Thursday, September 4, 2025

JAMA Psychiatry and ethics

JAMA Psychiatry is the American Medical Association's Journal for and about the medical specialty of Psychiatry. It's as psychiatrically orthodox as any media source is likely to be. I subscribe because I want to know, and I consider it my job to know, what orthodox psychiatrists are thinking.

This morning I received an email copy of the September, 2025 on-line issue (Vol. 82, No. 9) of JAMA Psychiatry, which includes an opinion article entitled, "Ethical Dilemmas of Antipsychotic Medication Discontinuation," by Helene Speyer, Ph.D., John Lysaker, Ph.D., and David Roe, Ph.D. The authors hail from (respectively) the Mental Health Center of Copenhagen Hospital, the Center for Ethics at Emory University in Atlanta, and the Department of Community Mental Health at the University of Haifa.

The opening statement of fact in this article is:

Individuals diagnosed with psychotic conditions frequently attempt to discontinue antipsychotic medication, with varying levels of professional support. Between 2 and 5 years after a first episode of psychosis, 90% either discontinue antipsychotic medications entirely or receive very low maintenance doses, and over a 20-year treatment period, they make an average of 9 attempts to discontinue medication.

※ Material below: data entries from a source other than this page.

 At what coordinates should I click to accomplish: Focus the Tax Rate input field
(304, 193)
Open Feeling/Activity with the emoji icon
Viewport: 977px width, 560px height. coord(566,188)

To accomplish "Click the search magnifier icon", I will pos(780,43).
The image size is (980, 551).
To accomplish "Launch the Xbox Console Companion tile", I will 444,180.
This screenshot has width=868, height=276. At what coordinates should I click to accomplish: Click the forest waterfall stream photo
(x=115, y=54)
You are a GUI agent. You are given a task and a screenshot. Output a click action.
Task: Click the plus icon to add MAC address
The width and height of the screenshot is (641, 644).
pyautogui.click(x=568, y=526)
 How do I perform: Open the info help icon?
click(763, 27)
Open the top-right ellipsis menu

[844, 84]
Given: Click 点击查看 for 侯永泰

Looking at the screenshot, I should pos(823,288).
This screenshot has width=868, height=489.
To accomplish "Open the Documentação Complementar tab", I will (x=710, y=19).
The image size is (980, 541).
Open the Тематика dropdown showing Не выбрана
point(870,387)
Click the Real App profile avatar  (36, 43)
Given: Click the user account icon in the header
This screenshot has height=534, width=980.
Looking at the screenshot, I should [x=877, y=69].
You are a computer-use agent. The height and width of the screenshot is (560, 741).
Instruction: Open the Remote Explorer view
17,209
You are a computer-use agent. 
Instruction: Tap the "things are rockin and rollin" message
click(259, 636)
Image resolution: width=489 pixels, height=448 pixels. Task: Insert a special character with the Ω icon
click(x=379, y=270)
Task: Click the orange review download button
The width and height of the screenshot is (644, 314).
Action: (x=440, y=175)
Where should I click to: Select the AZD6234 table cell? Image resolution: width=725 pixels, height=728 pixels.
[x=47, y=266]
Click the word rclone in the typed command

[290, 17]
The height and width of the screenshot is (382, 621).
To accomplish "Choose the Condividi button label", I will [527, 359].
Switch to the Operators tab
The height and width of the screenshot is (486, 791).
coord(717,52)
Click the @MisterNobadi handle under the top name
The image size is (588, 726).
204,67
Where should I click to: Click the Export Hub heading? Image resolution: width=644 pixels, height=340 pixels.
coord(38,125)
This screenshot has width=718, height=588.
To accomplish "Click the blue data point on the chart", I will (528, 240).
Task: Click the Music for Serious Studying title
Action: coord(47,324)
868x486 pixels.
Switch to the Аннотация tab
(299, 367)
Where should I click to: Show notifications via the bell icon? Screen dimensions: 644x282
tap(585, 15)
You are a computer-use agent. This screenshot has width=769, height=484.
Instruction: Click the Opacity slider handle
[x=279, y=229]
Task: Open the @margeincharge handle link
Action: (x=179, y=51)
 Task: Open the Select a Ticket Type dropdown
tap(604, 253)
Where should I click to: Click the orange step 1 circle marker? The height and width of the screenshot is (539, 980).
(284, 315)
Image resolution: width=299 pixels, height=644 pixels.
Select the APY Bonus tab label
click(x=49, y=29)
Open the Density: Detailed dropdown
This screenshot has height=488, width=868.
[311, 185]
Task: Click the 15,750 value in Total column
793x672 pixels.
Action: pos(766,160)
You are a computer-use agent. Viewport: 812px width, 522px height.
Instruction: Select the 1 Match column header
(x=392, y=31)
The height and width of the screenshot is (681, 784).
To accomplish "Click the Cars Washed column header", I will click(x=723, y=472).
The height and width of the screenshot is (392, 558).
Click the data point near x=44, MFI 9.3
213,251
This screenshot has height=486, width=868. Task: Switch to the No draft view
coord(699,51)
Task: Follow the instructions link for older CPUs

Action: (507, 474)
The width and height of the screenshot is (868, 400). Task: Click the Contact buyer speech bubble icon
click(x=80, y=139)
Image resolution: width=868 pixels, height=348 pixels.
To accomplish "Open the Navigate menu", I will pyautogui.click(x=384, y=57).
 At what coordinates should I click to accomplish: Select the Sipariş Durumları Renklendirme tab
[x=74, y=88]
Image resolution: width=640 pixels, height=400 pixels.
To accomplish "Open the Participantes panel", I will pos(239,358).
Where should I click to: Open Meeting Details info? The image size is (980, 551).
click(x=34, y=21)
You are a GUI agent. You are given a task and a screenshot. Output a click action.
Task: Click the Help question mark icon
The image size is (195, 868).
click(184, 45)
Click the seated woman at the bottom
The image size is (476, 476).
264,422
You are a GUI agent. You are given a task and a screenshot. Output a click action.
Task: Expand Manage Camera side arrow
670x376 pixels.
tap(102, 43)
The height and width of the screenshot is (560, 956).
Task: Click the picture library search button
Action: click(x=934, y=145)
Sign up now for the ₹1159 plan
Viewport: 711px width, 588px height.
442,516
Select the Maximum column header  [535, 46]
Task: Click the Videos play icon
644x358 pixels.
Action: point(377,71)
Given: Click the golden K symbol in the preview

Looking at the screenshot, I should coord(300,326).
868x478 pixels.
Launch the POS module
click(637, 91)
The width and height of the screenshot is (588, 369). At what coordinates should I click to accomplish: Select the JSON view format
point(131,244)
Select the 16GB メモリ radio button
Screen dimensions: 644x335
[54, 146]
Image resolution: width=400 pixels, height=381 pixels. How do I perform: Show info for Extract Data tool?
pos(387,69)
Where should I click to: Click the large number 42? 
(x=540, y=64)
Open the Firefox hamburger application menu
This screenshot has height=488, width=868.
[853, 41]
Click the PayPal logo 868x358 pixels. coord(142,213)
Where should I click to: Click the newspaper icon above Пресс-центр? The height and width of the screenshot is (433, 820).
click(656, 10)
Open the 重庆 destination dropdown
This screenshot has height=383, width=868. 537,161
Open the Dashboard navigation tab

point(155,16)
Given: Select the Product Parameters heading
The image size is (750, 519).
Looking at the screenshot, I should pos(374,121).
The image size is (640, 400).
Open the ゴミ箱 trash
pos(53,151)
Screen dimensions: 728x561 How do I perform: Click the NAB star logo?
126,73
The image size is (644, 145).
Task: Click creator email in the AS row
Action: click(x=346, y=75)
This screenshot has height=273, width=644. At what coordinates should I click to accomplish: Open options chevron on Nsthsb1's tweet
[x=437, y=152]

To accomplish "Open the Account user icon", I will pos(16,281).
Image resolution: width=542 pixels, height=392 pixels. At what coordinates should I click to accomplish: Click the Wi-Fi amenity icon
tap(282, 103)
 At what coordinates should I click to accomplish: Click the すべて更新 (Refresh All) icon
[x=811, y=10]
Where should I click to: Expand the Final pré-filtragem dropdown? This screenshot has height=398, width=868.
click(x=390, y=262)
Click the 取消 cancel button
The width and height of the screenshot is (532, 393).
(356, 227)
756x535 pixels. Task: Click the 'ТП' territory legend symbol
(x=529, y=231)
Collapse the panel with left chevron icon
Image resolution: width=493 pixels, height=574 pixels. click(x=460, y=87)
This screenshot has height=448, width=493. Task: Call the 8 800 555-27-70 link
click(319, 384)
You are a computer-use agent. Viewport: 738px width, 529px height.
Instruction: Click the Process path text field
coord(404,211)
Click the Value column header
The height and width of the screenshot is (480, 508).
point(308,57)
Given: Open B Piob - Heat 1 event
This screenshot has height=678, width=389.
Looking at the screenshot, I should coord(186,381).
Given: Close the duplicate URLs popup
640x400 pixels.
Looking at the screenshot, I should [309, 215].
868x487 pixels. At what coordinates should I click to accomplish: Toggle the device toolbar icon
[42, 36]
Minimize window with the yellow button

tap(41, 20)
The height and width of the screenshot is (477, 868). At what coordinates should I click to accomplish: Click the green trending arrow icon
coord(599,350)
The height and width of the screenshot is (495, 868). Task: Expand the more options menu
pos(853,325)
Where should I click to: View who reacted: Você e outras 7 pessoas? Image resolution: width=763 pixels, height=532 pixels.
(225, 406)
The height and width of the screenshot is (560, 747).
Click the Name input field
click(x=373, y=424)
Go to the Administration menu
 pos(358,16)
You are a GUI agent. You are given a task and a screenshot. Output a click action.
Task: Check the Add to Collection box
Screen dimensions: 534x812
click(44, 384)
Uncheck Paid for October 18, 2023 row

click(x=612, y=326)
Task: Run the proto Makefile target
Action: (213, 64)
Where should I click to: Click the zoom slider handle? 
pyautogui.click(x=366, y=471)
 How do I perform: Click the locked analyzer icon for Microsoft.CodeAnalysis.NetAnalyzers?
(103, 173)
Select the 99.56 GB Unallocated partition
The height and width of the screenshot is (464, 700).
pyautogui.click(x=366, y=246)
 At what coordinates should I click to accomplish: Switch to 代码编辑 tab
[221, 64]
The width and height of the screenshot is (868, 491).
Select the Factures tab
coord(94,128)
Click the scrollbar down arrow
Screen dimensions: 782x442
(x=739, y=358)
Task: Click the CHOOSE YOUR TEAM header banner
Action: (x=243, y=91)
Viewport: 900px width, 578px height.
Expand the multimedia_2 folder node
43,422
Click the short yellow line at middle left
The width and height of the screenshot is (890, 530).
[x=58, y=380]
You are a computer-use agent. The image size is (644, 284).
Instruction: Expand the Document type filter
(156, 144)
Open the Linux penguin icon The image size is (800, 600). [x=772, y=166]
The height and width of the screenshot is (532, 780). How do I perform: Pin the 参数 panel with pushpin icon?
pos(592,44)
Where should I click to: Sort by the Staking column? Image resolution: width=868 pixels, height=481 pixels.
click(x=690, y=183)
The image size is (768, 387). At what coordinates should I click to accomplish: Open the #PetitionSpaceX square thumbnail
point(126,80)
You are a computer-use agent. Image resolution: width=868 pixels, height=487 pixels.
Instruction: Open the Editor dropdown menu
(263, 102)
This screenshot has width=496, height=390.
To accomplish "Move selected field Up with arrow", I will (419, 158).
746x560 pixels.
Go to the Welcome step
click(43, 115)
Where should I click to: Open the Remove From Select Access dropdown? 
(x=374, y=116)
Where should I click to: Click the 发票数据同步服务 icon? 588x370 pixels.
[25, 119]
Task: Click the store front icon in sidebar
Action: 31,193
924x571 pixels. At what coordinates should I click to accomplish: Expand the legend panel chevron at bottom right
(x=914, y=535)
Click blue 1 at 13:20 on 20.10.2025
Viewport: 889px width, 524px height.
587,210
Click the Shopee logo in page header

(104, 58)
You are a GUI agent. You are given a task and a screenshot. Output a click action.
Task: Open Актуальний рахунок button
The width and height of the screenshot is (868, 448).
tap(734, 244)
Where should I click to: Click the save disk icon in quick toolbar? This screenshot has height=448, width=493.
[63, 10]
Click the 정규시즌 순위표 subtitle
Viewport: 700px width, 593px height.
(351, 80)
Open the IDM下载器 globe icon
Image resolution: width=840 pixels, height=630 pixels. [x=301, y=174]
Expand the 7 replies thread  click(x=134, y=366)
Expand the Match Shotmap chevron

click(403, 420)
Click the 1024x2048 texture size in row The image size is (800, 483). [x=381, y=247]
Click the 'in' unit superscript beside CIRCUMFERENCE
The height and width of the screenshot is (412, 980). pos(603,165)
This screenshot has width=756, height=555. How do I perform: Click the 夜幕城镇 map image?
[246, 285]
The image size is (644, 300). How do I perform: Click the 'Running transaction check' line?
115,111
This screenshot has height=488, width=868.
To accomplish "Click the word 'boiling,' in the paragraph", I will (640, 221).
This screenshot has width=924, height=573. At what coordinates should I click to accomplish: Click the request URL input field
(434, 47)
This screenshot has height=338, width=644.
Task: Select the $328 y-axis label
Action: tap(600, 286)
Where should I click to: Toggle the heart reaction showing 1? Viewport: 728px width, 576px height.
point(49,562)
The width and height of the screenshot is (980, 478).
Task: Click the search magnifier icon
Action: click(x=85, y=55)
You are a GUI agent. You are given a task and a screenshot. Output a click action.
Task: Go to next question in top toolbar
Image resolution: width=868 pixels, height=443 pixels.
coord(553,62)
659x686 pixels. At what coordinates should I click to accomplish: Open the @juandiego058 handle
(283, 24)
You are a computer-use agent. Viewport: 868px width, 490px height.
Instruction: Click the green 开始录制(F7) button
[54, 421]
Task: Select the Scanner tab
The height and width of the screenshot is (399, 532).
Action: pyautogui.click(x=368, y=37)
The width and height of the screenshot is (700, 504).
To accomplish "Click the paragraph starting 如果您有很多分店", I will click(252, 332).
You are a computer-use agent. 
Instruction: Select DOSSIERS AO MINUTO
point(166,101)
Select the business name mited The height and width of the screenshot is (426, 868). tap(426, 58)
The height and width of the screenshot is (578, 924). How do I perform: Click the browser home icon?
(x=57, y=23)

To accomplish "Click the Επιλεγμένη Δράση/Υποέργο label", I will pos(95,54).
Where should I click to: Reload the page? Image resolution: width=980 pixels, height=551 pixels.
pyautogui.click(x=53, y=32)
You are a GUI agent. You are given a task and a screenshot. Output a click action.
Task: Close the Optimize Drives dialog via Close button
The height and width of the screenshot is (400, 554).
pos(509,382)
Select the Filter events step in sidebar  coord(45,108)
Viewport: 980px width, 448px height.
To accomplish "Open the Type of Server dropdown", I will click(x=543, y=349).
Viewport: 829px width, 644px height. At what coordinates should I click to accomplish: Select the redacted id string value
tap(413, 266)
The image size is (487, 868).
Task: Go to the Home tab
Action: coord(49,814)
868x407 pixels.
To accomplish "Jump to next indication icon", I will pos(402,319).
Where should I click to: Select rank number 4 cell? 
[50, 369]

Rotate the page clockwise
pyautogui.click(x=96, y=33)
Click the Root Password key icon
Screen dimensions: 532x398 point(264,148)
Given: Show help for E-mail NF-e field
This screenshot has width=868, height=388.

The authors argue that the framework for the therapeutic relationship in treating psychosis should perhaps evolve away from the current "shared decision-making (SDM)" model to one of "shared deliberation." They say this would show respect for patient autonomy and well being, and for sharing the risks and responsibilities of treatment decisions. Surely, anyone might surmise that when 90% of patients avoid treatment or attempt to discontinue medications, some soul-searching is appropriate. 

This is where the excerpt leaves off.